▸ **DOCUMENT EXCERPT**:
* * * * * * *
I am looking for arguments! Boost welcomed. For #accessibility I added sound settings to a project, in which you can adjust sound and music separately. Now I am told it should be removed and players don't need it, they can control the volume at their device and turn all sounds off when they don't like it. I think its doing the players a disservice, but am lacking proper arguments besides being pissed.
@JohannaMakesGames Please point to Minecraft sound settings.
@JohannaMakesGames Some people enjoy games with ingame sounds and don't want any music at all. Others react sensitive to certain sounds and may want to turn them down.
And technically: not every line of dialogue will be at the exact same loudness level. Some people may have trouble to hear it over music, but still want to HAVE music.
@JohannaMakesGames Many games have separate sound settings and I never thought that weird.
I like to tune UI sounds down, dialogue to max, music a tad lower, so that it’s easier to focus on the important bits. I wouldn’t (couldn’t?) do this in device system settings.
Also, why would they remove this feature now that it’s been implemented?
@JohannaMakesGames you're correct! Many games have this feature, it can be helpful for some people to turn the music down so they can hear important sounds more clearly (especially vocals), or maybe they just don't like the music! Personally I sometimes turn music off and play my own.
@JohannaMakesGames I can offer no quantitive arguments except that I used this affordance in a game just yesterday and I’d be very angry at the Game if this affordance would not exist.
@JohannaMakesGames huh? Sometimes I want to listen to my own music rather than the game music, having to turn sounds off entirely would be weird. Most games I know have separate settings for this.
@JohannaMakesGames God, how dumb is that? Erm, form THEIR side, not yours!
Music can be distracting, or too loud compared to sounds.
* * * * * * *
▸ **WHAT IS EXPECTED**: Pick up the thread about separate sound and music settings in games after its last reply, and write the next few replies in the same style.
* * * * * * *
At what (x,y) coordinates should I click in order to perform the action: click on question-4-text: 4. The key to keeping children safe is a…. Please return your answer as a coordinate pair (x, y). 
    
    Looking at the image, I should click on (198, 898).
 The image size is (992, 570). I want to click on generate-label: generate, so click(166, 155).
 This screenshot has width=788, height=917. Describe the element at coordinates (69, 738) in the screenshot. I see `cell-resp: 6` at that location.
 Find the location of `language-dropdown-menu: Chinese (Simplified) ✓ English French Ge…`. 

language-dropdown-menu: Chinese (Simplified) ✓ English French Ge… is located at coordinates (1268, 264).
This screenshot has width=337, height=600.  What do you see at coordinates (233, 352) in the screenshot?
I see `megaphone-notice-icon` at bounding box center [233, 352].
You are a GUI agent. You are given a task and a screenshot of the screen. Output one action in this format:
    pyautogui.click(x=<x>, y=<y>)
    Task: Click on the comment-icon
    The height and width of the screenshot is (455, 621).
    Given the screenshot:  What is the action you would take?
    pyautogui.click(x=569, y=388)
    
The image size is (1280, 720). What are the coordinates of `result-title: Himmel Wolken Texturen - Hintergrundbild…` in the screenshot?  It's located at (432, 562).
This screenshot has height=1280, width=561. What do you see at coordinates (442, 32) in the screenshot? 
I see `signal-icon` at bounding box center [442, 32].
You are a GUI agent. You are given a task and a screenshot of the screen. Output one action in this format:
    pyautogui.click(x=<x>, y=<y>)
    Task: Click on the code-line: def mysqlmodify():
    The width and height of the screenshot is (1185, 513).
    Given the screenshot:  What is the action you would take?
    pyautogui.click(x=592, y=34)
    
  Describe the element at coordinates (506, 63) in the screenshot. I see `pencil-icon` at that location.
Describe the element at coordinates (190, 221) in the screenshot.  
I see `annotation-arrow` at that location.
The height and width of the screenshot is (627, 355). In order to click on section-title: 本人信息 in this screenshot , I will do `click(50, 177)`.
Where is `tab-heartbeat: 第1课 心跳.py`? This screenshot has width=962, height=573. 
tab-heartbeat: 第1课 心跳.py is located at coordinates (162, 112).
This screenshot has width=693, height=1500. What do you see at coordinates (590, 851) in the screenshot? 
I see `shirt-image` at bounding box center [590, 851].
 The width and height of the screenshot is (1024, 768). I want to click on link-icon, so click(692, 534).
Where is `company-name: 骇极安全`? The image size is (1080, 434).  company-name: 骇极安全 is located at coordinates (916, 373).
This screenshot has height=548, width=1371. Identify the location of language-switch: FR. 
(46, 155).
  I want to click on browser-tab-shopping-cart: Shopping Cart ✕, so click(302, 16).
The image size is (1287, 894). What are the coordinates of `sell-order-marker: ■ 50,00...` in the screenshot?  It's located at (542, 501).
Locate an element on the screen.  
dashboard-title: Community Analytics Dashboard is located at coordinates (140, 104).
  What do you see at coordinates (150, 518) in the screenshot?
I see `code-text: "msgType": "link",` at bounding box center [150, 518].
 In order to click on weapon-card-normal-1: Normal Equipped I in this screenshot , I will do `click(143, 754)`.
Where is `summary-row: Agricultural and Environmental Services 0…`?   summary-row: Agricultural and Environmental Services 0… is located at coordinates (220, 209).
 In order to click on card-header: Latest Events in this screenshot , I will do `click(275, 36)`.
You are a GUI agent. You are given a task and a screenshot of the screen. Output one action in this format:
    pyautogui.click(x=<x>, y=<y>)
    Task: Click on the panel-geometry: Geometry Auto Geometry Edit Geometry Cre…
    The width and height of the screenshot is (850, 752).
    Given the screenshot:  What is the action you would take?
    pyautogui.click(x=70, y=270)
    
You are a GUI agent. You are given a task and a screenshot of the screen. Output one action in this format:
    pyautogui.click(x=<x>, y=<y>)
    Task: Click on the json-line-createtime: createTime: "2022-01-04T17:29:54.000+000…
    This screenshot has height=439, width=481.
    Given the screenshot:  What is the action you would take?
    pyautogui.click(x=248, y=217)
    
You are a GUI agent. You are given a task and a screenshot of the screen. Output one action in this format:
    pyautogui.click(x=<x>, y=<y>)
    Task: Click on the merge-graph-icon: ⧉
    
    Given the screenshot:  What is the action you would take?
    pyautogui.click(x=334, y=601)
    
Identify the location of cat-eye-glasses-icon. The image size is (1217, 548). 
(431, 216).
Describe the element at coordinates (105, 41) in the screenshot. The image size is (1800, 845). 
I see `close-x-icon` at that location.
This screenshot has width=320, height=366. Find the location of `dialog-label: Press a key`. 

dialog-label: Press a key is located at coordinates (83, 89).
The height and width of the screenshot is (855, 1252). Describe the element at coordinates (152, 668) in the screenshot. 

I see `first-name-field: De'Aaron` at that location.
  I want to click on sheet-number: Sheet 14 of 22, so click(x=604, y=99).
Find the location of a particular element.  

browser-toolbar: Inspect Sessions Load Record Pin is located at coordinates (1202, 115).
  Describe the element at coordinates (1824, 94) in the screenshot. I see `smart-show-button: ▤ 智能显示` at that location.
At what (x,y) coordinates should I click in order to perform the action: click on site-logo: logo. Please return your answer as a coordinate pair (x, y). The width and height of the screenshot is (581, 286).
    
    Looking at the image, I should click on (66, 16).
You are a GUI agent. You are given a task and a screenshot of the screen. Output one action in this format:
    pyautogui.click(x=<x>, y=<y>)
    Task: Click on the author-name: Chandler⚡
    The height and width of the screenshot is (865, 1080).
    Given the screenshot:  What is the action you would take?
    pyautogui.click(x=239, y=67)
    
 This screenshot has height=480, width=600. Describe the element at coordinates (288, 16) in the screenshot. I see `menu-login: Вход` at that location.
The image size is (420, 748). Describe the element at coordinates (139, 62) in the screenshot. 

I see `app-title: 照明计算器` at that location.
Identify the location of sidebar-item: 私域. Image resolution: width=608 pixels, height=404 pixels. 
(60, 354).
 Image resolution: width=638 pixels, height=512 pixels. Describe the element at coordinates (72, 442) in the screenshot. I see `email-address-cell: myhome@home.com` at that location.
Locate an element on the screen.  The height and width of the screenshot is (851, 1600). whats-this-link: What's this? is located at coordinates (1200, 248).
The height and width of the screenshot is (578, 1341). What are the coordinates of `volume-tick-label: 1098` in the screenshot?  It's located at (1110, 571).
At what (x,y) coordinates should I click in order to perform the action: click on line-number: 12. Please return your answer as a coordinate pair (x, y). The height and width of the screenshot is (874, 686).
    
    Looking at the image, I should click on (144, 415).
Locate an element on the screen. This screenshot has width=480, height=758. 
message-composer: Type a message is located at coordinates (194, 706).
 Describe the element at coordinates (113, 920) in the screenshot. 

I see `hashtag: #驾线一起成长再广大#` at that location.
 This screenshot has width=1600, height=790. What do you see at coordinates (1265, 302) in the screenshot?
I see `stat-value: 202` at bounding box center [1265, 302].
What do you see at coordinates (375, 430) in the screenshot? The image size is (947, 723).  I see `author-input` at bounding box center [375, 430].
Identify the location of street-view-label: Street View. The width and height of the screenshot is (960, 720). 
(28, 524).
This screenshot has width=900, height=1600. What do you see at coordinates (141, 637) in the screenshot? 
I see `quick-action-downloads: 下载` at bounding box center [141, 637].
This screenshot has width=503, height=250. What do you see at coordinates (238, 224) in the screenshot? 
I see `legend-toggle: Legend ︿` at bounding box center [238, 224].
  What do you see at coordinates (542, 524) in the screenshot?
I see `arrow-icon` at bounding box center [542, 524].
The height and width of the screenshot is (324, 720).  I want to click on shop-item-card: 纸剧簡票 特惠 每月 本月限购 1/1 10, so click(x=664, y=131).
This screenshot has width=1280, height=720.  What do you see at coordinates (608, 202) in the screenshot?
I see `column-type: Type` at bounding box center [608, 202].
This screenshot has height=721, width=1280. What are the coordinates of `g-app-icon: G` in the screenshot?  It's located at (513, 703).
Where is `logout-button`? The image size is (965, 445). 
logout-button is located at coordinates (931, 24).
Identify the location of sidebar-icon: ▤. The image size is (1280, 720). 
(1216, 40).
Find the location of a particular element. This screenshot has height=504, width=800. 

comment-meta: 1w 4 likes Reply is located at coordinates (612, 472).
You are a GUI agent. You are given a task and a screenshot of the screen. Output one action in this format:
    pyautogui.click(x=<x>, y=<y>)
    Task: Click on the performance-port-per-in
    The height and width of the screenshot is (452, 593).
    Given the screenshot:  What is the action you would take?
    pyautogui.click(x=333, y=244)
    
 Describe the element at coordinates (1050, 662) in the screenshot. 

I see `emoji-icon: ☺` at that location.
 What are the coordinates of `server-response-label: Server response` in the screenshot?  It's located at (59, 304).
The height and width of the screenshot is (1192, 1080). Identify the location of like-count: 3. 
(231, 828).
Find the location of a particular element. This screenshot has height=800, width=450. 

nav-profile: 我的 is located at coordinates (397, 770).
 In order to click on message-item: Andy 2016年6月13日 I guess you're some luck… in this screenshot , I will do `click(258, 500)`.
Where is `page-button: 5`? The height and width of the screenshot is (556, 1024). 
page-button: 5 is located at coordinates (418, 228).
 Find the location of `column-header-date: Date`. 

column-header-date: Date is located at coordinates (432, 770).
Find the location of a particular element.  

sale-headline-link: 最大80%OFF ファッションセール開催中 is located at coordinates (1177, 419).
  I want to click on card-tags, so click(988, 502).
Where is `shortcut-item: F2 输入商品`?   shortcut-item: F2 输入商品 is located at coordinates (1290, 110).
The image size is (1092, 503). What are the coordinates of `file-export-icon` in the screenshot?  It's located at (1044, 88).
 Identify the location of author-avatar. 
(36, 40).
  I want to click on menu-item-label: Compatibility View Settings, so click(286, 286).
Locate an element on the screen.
* * * * * * *
▸ **TASK RESULT**:
SFX can be in a tone range that is unpleasant to people, especially when high-pitched which is often the case in games without voice acting where the "beeping" is used to indicate different tones for different characters.
And I can't adjust SFX and music seperately "on my devices", I can only turn the full game to mute.
Also:
@JohannaMakesGames I have APD (not the only gamedev I know who has it) and if your music is playing while voices are saying things I need to hear in the game, I may simply not be able to understand them. https://www.nhs.uk/conditions/auditory-processing-disorder/
Ideally games (and most AAA releases do this for a11y) can control music, voice only, and other sounds (effects etc) as three sliders + a 4th master slider; also subtitles for all lines (& some would need an optional big font mode for that).
@JohannaMakesGames it's so ubiquitous it's referred to as a basic setting, like a fullscreen toggle.
Having to adjust all background audio around the one program that refuses to have internal volume controls is also super annoying
@JohannaMakesGames saw a discussion on reddit recently that in the game Deep Rock Galactic, you can turn off certain effects sounds bc they trigger tinnitus in people. Lots of disabled veterans were expressing their gratitude toward this feature.
@JohannaMakesGames being able to adjust the mix is good actually. some scenarios in which this is useful:
@JohannaMakesGames I'm autistic with ME/CFS which both come with difficulties processing sound and getting pain from sound on bad days.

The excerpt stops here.